Philippe Dechartre poursuit son "itinéraire d'un gaulliste de gauche", puisqu'il participe toujours aux travaux du Club Nouveau Siècle, mouvement associé à l'UMP qu'il a fondé en 2001 et dont il assure maintenant la présidence d'honneur. Un itinéraire qui l'a amené à côtoyer la quasi-totalité des présidents de la Ve République. Charles de Gaulle, bien entendu, qu'il a suivi du gaullisme de la Résistance au gaullisme politique, avec un passage par le mendésisme durant la "traversée du désert" du Général. Georges Pompidou, avec lequel il était "très lié" malgré la méfiance du successeur de De Gaulle envers les gaullistes sociaux. François Mitterrand, rencontré dès 1943 dans les mouvements de Résistance de prisonniers de guerre et déportés. Sans être exclu du RPR, Philippe Dechartre appela d'ailleurs au second tour de la présidentielle de 1981 à voter en faveur du candidat socialiste, qui lui proposa alors d'entrer au gouvernement. Ce qu'il refusa. "On aurait pensé que j'allais à la soupe, que j'avais la récompense de ma prise de position. Ça aurait été mauvais pour lui comme pour moi" commente-t-il. Jacques Chirac, ensuite, qu'il a soutenu à toutes les élections présidentielles, et dont il demeure un proche.

Nicolas Sarkozy, enfin. Au milieu des années 1970, ce dernier était même venu frapper à la porte du Mouvement pour le socialisme par la participation, dont Philippe Dechartre était alors le secrétaire général. Le jeune Nicolas Sarkozy lui exposa qu'il en avait "marre des hiérarques de l'UDR". Mais l'ancien ministre l'en dissuada: "Si tu adhères aux gaullistes de gauche, tu seras content de faire bouger beaucoup d'idées, mais ce n'est pas ça qui te mettra en faveur dans la course au pouvoir. Tu as de l'ambition: retourne à l'UDR, avale les couleuvres qu'on te fait avaler actuellement avant d'en faire avaler aux autres." Depuis, les deux hommes ont conservé des "relations cordiales mais sans plus", car le gaulliste de gauche "ne partage pas toutes les options politiques" de l'ancien porte-parole d'Édouard Balladur.

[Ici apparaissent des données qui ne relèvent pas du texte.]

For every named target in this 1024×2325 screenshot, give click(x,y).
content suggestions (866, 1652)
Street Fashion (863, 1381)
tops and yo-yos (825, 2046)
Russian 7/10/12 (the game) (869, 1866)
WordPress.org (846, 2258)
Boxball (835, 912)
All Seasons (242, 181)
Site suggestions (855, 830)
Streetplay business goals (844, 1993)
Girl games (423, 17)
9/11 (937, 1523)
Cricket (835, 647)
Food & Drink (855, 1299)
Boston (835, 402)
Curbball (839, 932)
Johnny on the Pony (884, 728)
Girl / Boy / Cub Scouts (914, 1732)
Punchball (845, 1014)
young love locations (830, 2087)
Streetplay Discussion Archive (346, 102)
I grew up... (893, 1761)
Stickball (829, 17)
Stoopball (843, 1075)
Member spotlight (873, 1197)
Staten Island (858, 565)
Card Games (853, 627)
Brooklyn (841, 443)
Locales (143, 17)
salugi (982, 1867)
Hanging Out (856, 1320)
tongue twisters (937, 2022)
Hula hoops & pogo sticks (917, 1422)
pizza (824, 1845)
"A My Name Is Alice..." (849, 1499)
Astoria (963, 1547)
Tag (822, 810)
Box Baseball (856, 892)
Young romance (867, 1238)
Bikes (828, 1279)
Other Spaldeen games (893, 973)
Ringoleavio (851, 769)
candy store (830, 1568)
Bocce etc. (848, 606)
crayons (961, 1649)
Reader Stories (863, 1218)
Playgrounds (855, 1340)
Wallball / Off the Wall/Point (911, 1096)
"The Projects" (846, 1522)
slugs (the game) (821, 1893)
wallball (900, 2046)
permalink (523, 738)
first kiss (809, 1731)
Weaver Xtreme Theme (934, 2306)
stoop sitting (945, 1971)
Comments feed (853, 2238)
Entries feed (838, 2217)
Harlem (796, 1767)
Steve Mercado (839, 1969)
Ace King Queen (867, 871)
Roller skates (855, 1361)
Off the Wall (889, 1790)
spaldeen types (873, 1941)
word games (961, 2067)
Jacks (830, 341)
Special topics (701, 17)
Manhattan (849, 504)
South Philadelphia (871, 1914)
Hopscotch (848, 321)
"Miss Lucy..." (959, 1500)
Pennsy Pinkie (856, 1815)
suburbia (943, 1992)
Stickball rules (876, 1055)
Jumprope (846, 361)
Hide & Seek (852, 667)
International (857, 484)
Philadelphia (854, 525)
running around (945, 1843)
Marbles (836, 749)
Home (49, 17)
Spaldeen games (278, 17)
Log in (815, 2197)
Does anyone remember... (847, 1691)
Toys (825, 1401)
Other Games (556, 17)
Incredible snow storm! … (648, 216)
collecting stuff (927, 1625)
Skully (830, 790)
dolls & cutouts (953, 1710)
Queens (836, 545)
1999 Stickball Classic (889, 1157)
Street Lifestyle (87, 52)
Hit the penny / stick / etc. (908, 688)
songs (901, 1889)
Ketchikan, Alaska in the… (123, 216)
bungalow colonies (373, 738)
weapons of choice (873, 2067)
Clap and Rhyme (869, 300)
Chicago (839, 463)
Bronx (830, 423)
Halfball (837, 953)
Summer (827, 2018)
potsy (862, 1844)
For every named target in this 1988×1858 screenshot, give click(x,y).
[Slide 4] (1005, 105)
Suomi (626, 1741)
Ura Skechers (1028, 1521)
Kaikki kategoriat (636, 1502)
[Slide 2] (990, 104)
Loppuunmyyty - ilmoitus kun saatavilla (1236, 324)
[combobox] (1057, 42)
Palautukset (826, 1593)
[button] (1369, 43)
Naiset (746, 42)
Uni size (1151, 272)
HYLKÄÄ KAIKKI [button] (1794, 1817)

Ils se sont vus pour la dernière fois en juillet, notamment pour parler du renouvellement du Conseil économique, social et environnemental. "Il consulte, mais il ne suit pas les consultations", lâche le doyen sortant, regrettant qu'aucun de ses amis n'ait été nommé (contre huit sortants). Philippe Dechartre en a profité pour "lui dire ce qu'un gaulliste de gauche peut dire: sauver les banques, c'est bien, mais il faut aussi penser à ceux qui n'ont pas de pognon". Une thématique que cet humaniste a développée avec Bernard Reygrobellet, son successeur à la présidence du Club Nouveau Siècle, dans une "contribution au projet 2012 de la majorité présidentielle" (PDF).

"Dechartre, n'oubliez jamais que la seule finalité du progrès économique, c'est le progrès social", lui avait glissé à la Libération le général de Gaulle. Des propos que l'ancien Résistant a érigés en philosophie politique: "C'est le fil rouge du gaullisme de gauche auquel je reste aujourd'hui fidèle."